■ Gösterilen Metin ■
= = = = =
“Dünün Bohemi, Bugünün Militanı” başlıklı yazımızda, bohemlerden bahsetmiş ve günümüzde onlara ancak militanların benzediğini belirtmiştik. İBDA Mimarı‘nın, “Kahramanlar, şair olduğunu bilmeyen şairlerdir” şeklindeki vecizesi, bakış açımıza ışık veriyor olarak…
Peki bohemler de öyle miydi?
Onların herbiri sanatçıydı. Her sanat dalı şiirden doğmuştur. Her sanat dalı, şiirin başka araçlarla ifadesidir. Resim, renklerin şiiridir; müzik, seslerin şiiridir… Öyleyse, bohemlerin hepsi de “şair” olduklarını biliyorlardı. Onları, gerçek kahramanlardan ayıran tek özellik buydu.
Ama bohem sadece, alelâde sanatçı değildi. O, aynı zamanda, görülmemiş bir feragatti. Sanat uğruna bir nevi “terk-i dünya” idi. Bu yeni dünyaya inmek için bohemin başvurduğu birtakım süflî vasıtalar da olurdu. Alkol, esrar, kötü kadınlar gibi… Bu vasıtalar, onların çağına ve çevresine aitti.
İşte bu feragat, bir nevi “terk-i dünya” hali, bohemdeki süflî vasıtalarla kirlenmemiş aslıyla günümüzün militanının ruh hâlidir. O, şair olduğunu hem bilir, hem bilmez. Gerçek kahramanla bohem arası bir şeydir; hem bir kahraman, hem de su katılmamış bohemdir… Ama gerçek kahramanın ulvî sanatını idealize ederken, bohemin süflî vasıtalarına da ihtiyaç duymaz.
Bu çalışmayı, işte onun için yapıyoruz.
19. YÜZYILIN PARİS’İ ÜSTÜNE
19. yüzyılın Paris’i ve onun günümüz medeniyeti üzerindeki rolü, anlatmakla bitmez. Ciltler dolusu kitab gerekir bunun için… Adetâ günümüzün bütün sanat dalları ve bunun yanında toplum kavgasına dair hemen her şey, orada pişmiş, orada şekillenmiştir. Bir laboratuar mıdır, 19 yy’ın Paris’i, yoksa kocaman bir fırın mı?
Tabiî, biz oraya imrenmiyor, özenmiyoruz. Biz oraya “ibret nazarıyla” bakıyoruz. Onun ne olduğunu en iyi biz biliyoruz. Ne o gün o fırına odun verenler, ne onlardan sonra gelen Batılı münevver ve hâkimler, ne de onları taklid etmeyi fazilet sayan Doğulu sürfeler, onun ne olduğunu anlayamadılar. Anlayamazlardı da. Çünkü onlara, içinde yaşadıkları çağın hakikatini gösterecek bir “Büyük Adam”ı tanıma şerefine ermediler.
= = = = =
■ Kayıtlı Veri ■

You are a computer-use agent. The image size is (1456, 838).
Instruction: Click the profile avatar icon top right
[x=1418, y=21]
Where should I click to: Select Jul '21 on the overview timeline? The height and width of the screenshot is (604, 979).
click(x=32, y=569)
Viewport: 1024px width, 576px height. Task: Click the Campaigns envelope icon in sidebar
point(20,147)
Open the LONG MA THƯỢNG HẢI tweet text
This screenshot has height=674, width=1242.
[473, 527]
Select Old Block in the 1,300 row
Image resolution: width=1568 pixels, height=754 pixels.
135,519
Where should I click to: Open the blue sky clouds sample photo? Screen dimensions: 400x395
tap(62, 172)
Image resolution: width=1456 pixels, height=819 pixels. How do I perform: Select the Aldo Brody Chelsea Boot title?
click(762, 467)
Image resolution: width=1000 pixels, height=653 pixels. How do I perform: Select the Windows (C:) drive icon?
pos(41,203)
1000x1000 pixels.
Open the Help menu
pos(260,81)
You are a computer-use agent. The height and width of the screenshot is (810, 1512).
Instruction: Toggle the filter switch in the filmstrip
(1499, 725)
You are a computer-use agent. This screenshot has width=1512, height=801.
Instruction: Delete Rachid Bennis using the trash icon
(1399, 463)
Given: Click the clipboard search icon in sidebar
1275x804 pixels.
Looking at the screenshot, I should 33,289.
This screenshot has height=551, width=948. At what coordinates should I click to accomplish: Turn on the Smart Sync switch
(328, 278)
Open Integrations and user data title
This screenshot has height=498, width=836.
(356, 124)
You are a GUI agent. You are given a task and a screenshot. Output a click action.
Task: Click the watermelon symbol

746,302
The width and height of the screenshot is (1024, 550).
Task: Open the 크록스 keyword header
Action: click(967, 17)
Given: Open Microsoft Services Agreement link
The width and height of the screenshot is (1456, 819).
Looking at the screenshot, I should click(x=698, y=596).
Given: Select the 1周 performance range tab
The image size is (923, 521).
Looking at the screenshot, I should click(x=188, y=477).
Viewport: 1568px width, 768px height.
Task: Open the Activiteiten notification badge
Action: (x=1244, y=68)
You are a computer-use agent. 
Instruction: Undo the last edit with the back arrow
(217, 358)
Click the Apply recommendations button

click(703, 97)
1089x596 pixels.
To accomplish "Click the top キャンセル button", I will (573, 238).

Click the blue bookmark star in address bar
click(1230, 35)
= = = = =
■ Görev 1 ■
Gösterilen metinde "Tabiî, biz oraya" sözlerinden "tanıma şerefine ermediler." sözlerine kadar uzanan bölümün hepsini, "Batılı" yerine "Avrupalı" koyarak değiştirip yeniden yaz.
■ Görev 2 ■
Gösterilen metne göre bohemlerin hepsi neden "şair" olduklarını biliyordu? Metnin verdiği gerekçeyi bir ila üç cümleyle açıkla.

■ Çözüm 1 ■
Tabiî, biz oraya imrenmiyor, özenmiyoruz. Biz oraya “ibret nazarıyla” bakıyoruz. Onun ne olduğunu en iyi biz biliyoruz. Ne o gün o fırına odun verenler, ne onlardan sonra gelen Avrupalı münevver ve hâkimler, ne de onları taklid etmeyi fazilet sayan Doğulu sürfeler, onun ne olduğunu anlayamadılar. Anlayamazlardı da. Çünkü onlara, içinde yaşadıkları çağın hakikatini gösterecek bir “Büyük Adam”ı tanıma şerefine ermediler.

■ Çözüm 2 ■
Bohemlerin her biri sanatçıydı. Metne göre her sanat dalı şiirden doğmuştur ve şiirin başka araçlarla ifadesidir: resim renklerin, müzik seslerin şiiridir. Bu yüzden sanatçı olan bohemler şair olduklarını biliyordu.